> **To do**
Pictures stay out; everything else from the first line of the entries down through the line with "Task: Click the Ad Colony title" gets copied exactly.

> **Information given**
========
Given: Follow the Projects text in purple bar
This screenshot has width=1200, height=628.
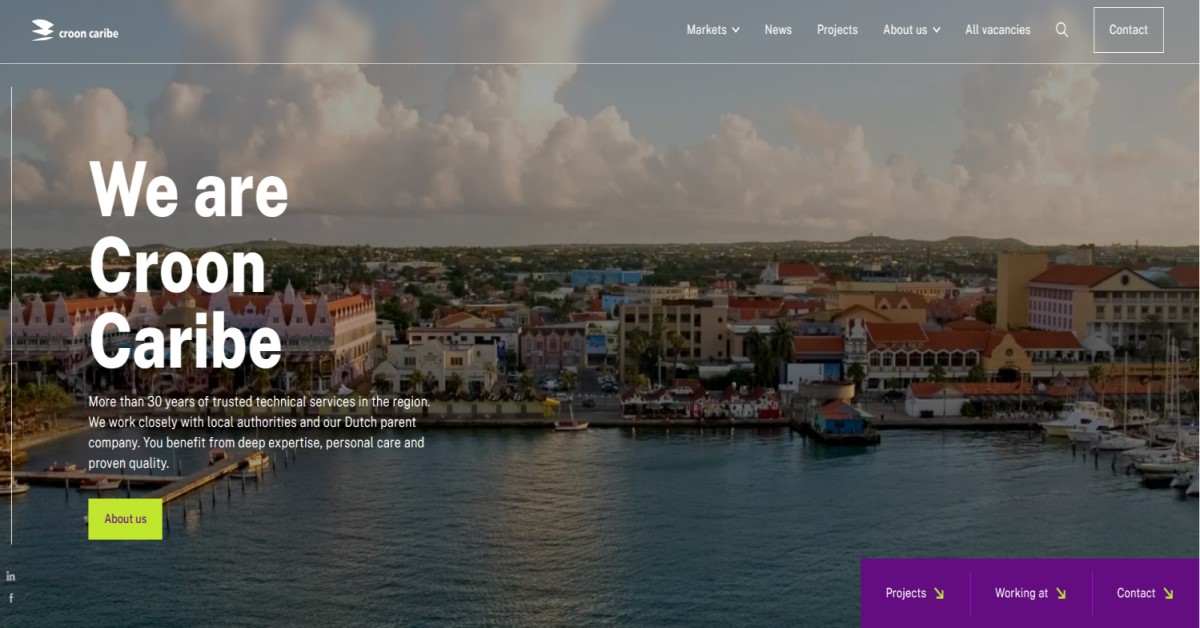Looking at the screenshot, I should pos(906,593).
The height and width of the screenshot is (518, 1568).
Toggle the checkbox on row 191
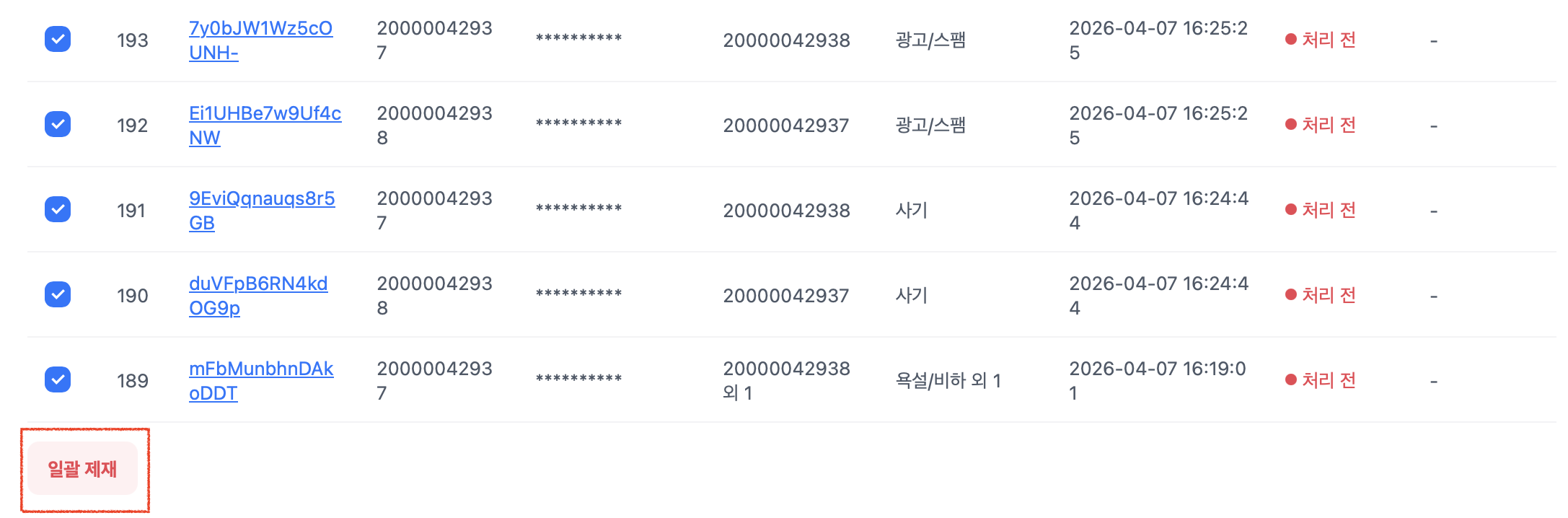coord(58,210)
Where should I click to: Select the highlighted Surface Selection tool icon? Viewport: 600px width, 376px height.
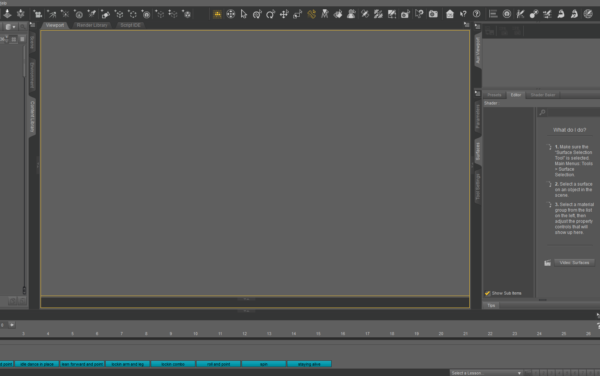coord(311,15)
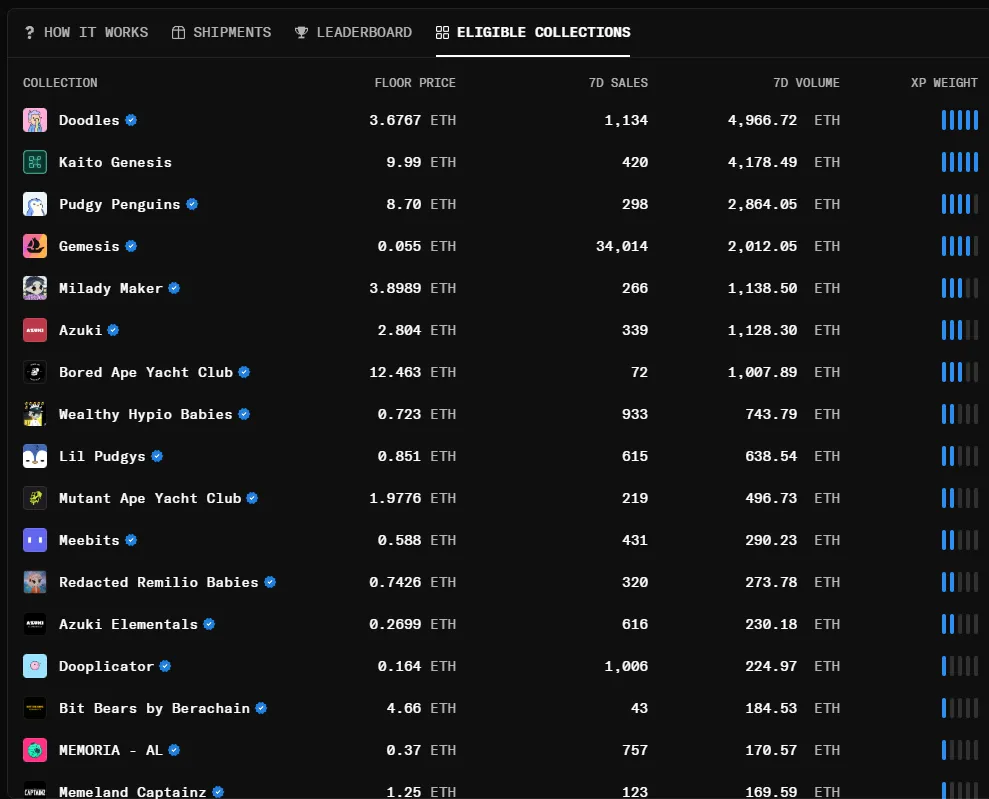The height and width of the screenshot is (799, 989).
Task: Click the Kaito Genesis collection icon
Action: click(35, 162)
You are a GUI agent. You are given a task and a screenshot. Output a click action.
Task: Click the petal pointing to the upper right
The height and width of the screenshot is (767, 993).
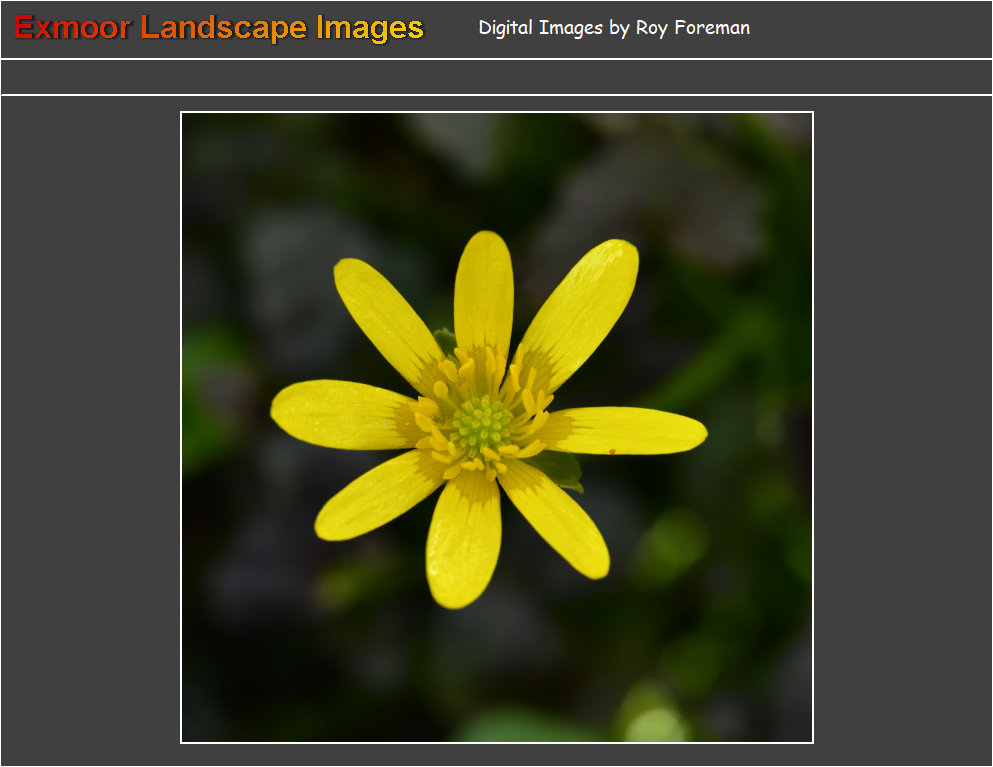[585, 305]
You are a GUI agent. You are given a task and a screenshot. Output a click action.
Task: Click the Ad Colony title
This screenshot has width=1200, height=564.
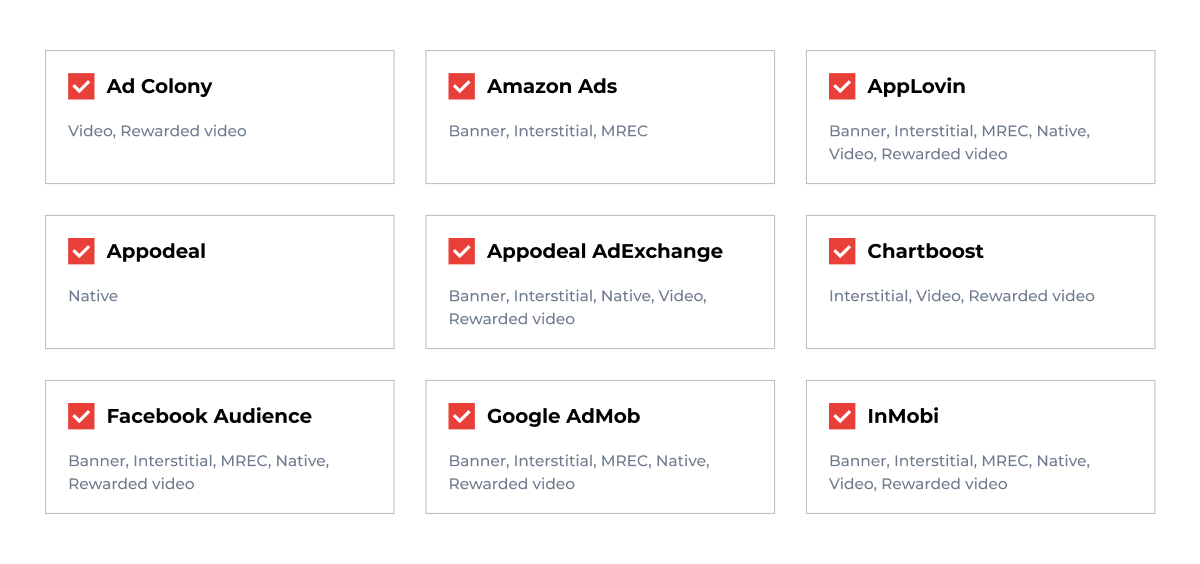pos(159,86)
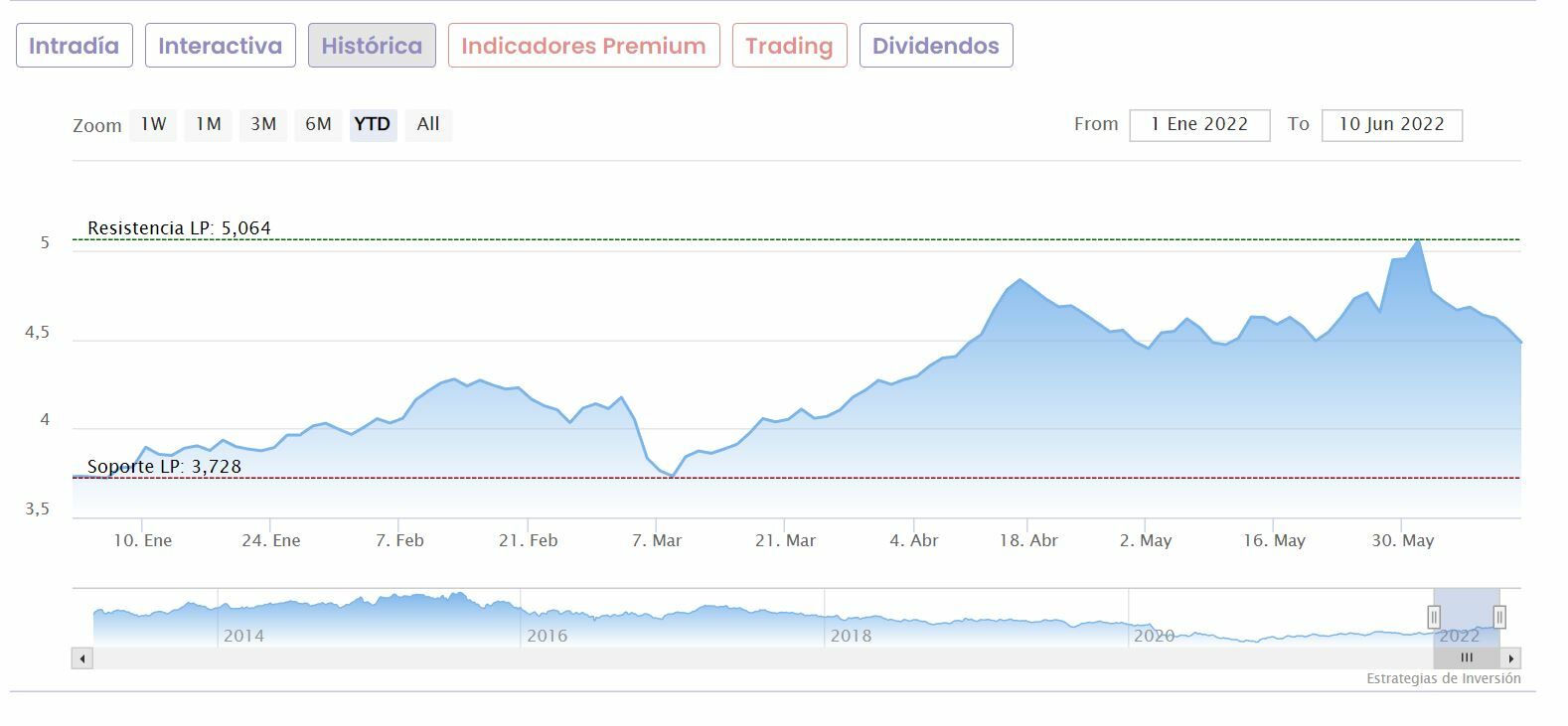Show All historical data range
This screenshot has width=1568, height=726.
tap(428, 124)
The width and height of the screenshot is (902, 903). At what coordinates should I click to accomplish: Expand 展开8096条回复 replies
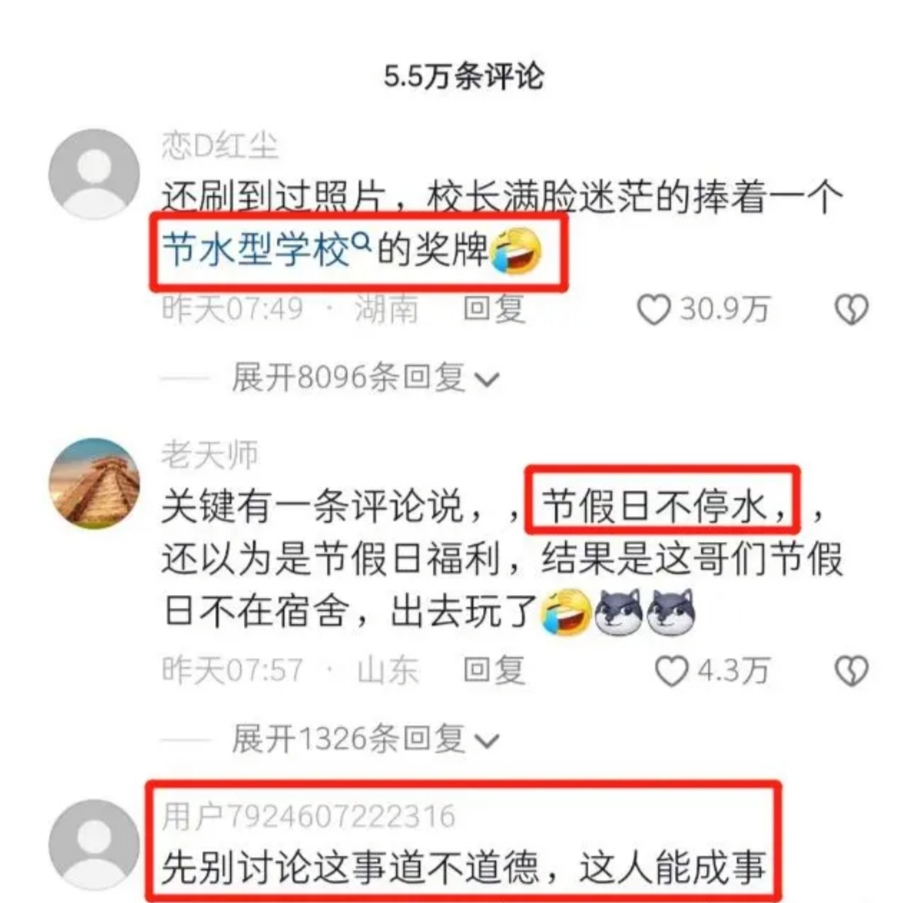[365, 378]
========
> **Answer to the exercise**
Given: Follow the Projects text in purple bar
This screenshot has width=1200, height=628.
Looking at the screenshot, I should pos(906,593).
The height and width of the screenshot is (518, 1568).
Toggle the checkbox on row 191
coord(58,210)
Where should I click to: Select the highlighted Surface Selection tool icon? Viewport: 600px width, 376px height.
coord(311,15)
The height and width of the screenshot is (799, 989).
Task: Click the Kaito Genesis collection icon
Action: click(35, 162)
You are a GUI agent. You are given a task and a screenshot. Output a click action.
Task: Click the petal pointing to the upper right
The height and width of the screenshot is (767, 993).
[585, 305]
You are a GUI agent. You are given a task and a screenshot. Output a click action.
Task: Click the Ad Colony title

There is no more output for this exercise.